Rody, did you make sure the fall didn't turn the wheel to "no flash?" If you look at the top of the camera, as pictured below, one click away from "Auto" is the "no flash" option.


----------



## apvm

See if the flash will pop up by pressing the flash button next to the flash (slightly under the flash on the left hand side) while at P, S, A or M mode.  If it can't something may be wrong with the mechanism.  If it can, try resetting the settings to default and try again in dark room with Auto.


----------



## sandollars

Rody said:


> it did, it is 2 days old. I'm sure it had a soft landing on the carpet, are these cameras so sensitive?



Yes, they are.  That's a lot of weight being dropped onto itself.  Anytime a DSLR gets dropped and it still works, consider yourself lucky!


----------



## Alimac1

My daughter had this with her Canon 1100D (not from being dropped though.) Turned out there was a piece of crud stuck in the latch that was stopping it from releasing.


----------



## Tailgunner

Meh, who needs flash anyways. 

Ok, all joking aside, as mentioned above, check to make sure the wheel wasn't accidentally moved changing the settings. The D3100 does not have a lock on this wheel and thus is easy to bump out of setting and the pop up flash will not pop up in some of the settings such as "M, A, S, & P. the dial/wheel also has a no flash setting as well. So make sure the dial is set to something like Auto or Portrait. 

If by chance the pop up flash is broken but everything else works, just buy a speed light external flash...these work better than pop up flashes anyhow. There is also methods of shooting in dimly lit environments as well as better lens that help in low light conditions.


----------



## Rody

TMHahn said:


> Rody, did you make sure the fall didn't turn the wheel to "no flash?" If you look at the top of the camera, as pictured below, one click away from "Auto" is the "no flash" option.
> 
> View attachment 50539



Oh, i've turned that wheel 10 times in different directions, pressed that flash button too, did reset to all settings, restart...Nothing! Might need to take it to a specialist. 
Thanks!


----------



## Tailgunner

Rody said:


> TMHahn said:
> 
> 
> 
> Rody, did you make sure the fall didn't turn the wheel to "no flash?" If you look at the top of the camera, as pictured below, one click away from "Auto" is the "no flash" option.
> 
> View attachment 50539
> 
> 
> 
> 
> Oh, i've turned that wheel 10 times in different directions, pressed that flash button too, did reset to all settings, restart...Nothing! Might need to take it to a specialist.
> Thanks!
Click to expand...


It's possible to cut the flash on/off in other ways. 

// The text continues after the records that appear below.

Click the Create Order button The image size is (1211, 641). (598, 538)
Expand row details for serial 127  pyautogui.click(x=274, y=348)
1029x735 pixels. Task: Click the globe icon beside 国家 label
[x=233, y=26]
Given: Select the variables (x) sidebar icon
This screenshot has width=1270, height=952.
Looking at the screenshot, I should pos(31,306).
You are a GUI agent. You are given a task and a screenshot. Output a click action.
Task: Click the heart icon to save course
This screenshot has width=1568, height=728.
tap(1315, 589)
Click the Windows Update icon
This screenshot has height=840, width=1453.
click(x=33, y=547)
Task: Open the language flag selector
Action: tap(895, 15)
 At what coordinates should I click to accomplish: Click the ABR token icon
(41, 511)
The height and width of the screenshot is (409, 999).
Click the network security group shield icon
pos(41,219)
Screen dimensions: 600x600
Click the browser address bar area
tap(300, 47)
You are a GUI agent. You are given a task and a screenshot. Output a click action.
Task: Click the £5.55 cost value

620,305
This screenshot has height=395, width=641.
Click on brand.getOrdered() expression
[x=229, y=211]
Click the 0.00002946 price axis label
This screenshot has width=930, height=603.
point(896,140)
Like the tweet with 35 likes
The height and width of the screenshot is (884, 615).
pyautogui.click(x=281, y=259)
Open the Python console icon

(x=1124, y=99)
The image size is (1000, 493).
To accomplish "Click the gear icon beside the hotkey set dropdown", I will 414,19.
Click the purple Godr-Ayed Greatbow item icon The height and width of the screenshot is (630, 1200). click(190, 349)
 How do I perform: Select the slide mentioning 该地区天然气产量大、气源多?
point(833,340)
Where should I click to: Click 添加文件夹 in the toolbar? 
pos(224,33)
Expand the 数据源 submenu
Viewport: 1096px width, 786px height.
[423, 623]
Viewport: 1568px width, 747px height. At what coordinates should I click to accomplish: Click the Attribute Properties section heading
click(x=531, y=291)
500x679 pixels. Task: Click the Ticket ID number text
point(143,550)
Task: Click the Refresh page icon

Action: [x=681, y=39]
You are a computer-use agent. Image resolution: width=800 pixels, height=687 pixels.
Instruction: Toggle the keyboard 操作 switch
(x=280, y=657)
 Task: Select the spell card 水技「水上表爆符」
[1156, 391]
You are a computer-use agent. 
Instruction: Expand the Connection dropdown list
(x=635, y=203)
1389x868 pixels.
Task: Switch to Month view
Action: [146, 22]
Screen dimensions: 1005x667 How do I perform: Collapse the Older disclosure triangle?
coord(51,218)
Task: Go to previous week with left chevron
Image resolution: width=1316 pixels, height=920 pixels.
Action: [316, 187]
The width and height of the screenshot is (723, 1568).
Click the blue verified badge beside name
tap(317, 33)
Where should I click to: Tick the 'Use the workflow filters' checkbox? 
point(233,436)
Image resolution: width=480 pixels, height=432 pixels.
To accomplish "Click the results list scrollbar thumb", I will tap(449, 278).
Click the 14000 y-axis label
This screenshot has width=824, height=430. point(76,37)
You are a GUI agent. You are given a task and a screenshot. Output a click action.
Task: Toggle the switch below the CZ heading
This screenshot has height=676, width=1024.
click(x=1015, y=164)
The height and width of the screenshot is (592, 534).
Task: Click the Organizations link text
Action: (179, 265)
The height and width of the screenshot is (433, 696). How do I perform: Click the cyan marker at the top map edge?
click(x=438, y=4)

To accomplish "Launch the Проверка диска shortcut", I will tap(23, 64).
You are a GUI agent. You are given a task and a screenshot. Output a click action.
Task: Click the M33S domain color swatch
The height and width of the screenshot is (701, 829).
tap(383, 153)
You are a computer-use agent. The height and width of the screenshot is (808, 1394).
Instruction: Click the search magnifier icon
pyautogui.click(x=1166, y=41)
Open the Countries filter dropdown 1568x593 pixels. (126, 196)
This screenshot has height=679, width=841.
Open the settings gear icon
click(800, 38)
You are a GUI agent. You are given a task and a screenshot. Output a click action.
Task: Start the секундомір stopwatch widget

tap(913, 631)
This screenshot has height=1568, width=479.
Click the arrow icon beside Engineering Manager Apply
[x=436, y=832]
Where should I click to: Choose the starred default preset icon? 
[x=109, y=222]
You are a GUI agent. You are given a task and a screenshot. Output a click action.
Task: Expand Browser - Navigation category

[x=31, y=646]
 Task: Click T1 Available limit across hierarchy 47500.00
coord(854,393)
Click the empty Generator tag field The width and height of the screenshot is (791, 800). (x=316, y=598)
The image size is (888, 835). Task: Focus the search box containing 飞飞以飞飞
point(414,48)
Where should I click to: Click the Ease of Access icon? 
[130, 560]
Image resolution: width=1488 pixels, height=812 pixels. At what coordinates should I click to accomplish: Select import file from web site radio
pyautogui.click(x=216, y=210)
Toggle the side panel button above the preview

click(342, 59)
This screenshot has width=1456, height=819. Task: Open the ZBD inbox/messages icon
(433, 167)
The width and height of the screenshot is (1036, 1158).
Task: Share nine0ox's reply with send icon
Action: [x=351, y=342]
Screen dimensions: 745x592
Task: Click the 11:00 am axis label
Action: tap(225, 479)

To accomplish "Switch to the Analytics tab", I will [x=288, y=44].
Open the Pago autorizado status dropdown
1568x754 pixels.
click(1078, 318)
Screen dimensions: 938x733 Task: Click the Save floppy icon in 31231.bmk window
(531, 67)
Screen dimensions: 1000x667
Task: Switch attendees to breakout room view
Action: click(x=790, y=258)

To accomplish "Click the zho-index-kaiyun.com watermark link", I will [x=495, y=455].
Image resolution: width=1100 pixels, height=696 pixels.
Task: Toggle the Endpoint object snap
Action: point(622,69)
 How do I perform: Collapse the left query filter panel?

There is a flash button on the left side of the lens, hold button while looking through the view finder, then turn the dial and look for a flash icon.


----------



## apvm

Rody said:


> TMHahn said:
> 
> 
> 
> Rody, did you make sure the fall didn't turn the wheel to "no flash?" If you look at the top of the camera, as pictured below, one click away from "Auto" is the "no flash" option.
> 
> View attachment 50539
> 
> 
> 
> 
> Oh, i've turned that wheel 10 times in different directions, pressed that flash button too, did reset to all settings, restart...Nothing! Might need to take it to a specialist.
> Thanks!
Click to expand...


Time for specialist since the flash will not pop up when pressed the flash button while at  P, S, A or M mode.  IMO, something went wrong with the flash mechanism after the fall.


----------